> [EXERCISE DESCRIPTION]:
A single number is needed: how many lines of the data hold the word "accomplish".
====================
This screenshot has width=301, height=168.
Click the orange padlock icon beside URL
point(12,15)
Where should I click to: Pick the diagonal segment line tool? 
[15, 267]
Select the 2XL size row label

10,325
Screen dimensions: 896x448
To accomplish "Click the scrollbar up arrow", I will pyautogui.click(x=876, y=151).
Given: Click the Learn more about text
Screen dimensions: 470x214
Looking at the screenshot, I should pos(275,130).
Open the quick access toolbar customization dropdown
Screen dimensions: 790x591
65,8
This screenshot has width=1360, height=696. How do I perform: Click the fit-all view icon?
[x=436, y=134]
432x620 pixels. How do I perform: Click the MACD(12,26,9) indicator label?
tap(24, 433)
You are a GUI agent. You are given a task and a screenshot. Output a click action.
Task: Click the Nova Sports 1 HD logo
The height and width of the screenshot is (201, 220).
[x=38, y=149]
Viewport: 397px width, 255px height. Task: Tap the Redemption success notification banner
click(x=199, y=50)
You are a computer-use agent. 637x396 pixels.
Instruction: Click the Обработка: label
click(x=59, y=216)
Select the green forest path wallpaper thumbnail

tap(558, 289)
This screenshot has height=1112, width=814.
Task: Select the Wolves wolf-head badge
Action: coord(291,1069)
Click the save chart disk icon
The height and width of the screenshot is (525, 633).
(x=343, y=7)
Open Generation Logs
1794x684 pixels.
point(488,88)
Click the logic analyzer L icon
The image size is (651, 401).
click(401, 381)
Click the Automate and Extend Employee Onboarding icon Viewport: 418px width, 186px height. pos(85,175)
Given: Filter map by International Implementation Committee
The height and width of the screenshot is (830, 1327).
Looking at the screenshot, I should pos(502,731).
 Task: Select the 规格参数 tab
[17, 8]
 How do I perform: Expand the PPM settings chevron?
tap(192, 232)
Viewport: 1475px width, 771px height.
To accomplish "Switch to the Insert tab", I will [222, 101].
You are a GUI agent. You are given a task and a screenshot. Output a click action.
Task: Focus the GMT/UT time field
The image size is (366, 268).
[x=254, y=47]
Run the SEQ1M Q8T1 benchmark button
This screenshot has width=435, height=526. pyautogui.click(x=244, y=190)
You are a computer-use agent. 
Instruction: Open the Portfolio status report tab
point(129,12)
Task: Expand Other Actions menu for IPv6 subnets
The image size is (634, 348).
====================
> [ANSWER FOR THIS EXERCISE]:
2